While no system is perfect, NFIP provides a cost-effective means for renters and homeowners to protect themselves from flooding related damage costs.  Critical thinking demands we look at the latter part of the statement in detail – “Participating communities agree to adopt and enforce ordinances that meet or exceed FEMA requirements to reduce the risk of flooding.”  The government program provides a service but requires individuals and communities to take basic precautions to protect themselves and reduce their exposure to flooding.  This reduction in exposure is key to reducing costs.

A non-profit, single-payer system will work for healthcare but the same prudence and risk aversion needs to apply.  To put it simply, we need to take care of ourselves, lose weight, stop smoking, and keep in reasonable shape.  By concentrating on prevention with tools like routine check-ups, we avoid the logarithmically higher costs of the post-onset of illness treatment.

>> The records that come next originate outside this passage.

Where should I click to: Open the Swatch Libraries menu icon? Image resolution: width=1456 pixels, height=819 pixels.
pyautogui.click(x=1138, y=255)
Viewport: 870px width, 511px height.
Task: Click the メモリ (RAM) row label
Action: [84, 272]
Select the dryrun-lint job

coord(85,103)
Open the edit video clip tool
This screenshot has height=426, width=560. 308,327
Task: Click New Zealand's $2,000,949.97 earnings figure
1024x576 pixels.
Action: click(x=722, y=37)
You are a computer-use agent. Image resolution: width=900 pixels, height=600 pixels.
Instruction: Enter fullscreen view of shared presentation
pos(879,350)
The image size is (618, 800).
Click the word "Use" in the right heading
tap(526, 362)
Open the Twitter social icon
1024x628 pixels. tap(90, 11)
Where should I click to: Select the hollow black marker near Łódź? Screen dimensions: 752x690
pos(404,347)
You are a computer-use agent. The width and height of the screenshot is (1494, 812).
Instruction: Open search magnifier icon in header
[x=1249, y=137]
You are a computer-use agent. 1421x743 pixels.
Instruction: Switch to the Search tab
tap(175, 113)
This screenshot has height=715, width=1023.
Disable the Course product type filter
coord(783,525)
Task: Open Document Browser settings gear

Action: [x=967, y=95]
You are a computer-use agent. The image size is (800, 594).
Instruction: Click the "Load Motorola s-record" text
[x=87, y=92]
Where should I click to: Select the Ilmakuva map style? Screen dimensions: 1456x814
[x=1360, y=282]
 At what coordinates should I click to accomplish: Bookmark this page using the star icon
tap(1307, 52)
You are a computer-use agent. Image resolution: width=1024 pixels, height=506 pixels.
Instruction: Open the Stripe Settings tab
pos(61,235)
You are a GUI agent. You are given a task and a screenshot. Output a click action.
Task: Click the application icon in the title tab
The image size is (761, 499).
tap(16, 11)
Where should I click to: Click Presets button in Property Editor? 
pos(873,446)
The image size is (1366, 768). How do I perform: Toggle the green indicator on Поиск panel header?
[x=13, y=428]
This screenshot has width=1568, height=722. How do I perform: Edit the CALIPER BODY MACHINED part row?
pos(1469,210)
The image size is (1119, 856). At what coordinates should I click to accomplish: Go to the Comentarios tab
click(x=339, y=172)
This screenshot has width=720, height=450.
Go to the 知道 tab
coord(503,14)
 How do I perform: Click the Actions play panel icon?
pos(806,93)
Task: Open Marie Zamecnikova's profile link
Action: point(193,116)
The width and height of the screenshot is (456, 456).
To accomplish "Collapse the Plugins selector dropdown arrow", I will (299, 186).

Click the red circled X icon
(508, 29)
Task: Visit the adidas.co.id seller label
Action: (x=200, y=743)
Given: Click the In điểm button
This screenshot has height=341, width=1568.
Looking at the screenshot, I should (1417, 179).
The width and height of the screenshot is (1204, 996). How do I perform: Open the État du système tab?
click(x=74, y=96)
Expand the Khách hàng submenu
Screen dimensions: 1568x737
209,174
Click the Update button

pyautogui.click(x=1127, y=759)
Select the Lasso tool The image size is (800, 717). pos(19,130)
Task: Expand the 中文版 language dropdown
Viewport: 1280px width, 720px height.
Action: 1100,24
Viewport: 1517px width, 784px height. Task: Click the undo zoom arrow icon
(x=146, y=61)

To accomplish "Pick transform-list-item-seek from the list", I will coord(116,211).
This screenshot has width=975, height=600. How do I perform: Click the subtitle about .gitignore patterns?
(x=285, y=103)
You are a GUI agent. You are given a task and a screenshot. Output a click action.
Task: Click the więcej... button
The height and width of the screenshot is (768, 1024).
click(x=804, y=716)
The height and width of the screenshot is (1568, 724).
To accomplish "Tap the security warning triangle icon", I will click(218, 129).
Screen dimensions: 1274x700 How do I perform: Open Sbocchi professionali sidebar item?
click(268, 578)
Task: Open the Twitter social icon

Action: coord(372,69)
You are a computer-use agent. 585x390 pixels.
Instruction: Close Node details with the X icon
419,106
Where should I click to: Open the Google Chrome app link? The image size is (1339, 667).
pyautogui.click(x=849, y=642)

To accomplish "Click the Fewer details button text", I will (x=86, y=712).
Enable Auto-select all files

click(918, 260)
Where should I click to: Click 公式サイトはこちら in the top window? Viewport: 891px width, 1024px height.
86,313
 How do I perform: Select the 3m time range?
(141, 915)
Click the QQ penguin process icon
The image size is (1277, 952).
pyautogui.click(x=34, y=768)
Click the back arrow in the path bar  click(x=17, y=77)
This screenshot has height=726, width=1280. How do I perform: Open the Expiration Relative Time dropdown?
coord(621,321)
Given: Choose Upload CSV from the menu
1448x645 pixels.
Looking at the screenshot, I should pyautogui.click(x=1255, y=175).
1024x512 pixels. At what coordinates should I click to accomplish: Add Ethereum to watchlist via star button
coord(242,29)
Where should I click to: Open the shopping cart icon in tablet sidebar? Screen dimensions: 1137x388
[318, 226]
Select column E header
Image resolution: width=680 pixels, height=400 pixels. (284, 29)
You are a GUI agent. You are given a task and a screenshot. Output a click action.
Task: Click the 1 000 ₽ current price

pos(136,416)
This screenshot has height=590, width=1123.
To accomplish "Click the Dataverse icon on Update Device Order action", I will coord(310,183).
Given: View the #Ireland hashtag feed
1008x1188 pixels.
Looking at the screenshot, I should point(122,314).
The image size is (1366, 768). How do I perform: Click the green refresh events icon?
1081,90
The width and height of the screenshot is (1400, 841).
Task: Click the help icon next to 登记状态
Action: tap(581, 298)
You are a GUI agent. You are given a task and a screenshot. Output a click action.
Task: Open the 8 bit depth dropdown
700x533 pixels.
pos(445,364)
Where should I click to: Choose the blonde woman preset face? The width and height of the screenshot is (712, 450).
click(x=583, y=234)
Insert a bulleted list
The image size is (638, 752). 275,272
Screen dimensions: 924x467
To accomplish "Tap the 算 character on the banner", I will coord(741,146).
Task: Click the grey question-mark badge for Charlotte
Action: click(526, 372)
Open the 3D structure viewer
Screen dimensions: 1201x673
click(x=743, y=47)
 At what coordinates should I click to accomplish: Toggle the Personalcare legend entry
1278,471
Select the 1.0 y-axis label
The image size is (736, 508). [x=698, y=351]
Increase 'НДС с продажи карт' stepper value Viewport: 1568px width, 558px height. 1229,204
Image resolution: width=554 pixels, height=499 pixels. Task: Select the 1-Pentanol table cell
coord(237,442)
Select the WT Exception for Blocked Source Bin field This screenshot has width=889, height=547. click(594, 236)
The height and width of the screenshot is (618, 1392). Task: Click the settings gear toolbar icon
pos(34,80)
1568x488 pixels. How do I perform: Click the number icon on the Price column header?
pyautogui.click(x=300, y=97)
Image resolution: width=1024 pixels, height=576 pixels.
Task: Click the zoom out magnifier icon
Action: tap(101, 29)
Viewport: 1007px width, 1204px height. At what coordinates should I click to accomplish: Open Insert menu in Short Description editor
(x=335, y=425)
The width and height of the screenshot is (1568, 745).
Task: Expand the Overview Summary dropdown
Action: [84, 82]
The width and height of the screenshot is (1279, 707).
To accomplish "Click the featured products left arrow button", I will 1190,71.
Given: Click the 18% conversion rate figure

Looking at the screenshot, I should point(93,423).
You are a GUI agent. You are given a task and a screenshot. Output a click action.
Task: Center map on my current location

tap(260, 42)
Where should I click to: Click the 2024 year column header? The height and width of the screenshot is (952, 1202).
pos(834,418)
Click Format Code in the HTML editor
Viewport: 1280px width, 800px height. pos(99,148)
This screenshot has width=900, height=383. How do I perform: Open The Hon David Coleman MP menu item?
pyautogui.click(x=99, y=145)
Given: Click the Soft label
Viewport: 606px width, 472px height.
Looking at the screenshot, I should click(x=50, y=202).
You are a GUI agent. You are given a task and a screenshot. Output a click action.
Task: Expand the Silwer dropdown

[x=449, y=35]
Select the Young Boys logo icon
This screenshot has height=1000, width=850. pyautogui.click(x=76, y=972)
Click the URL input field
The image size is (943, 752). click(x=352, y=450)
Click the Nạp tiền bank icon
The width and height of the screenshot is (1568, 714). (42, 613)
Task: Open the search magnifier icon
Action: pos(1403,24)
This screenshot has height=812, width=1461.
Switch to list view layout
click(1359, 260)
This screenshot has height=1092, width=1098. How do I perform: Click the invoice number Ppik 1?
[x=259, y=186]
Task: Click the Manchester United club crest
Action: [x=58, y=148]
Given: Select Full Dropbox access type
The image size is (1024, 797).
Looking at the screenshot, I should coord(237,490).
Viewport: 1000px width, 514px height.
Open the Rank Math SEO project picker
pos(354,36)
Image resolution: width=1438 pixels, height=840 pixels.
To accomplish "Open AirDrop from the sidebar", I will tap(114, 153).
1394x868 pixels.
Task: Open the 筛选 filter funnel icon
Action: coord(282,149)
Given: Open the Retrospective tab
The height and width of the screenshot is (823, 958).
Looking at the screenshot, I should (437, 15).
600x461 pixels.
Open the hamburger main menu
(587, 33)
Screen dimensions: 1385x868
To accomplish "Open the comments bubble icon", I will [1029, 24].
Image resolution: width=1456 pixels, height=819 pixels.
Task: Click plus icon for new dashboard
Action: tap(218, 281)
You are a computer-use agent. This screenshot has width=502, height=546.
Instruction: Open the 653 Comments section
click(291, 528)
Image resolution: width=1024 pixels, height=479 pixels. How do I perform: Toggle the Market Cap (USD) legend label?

The insurance industry’s profit is only one example of critical thinking applied to healthcare and by no means is it examined in full.  Rather it illustrates how applying the process to a problem leads to solutions, and there can be more than one for a particular problem.  It removes rhetoric from the equation and allows for merit-based debate.

The passing of the current bill is only the beginning of the process.  Over the next few years it will change and undergo metamorphosis into a totally different law.  What is needed now is less political fear-mongering and more critical thinking.  Only then will we have a bill that is effective and adds value to our lives.  Otherwise we will end up with another in a long line of useless government programs.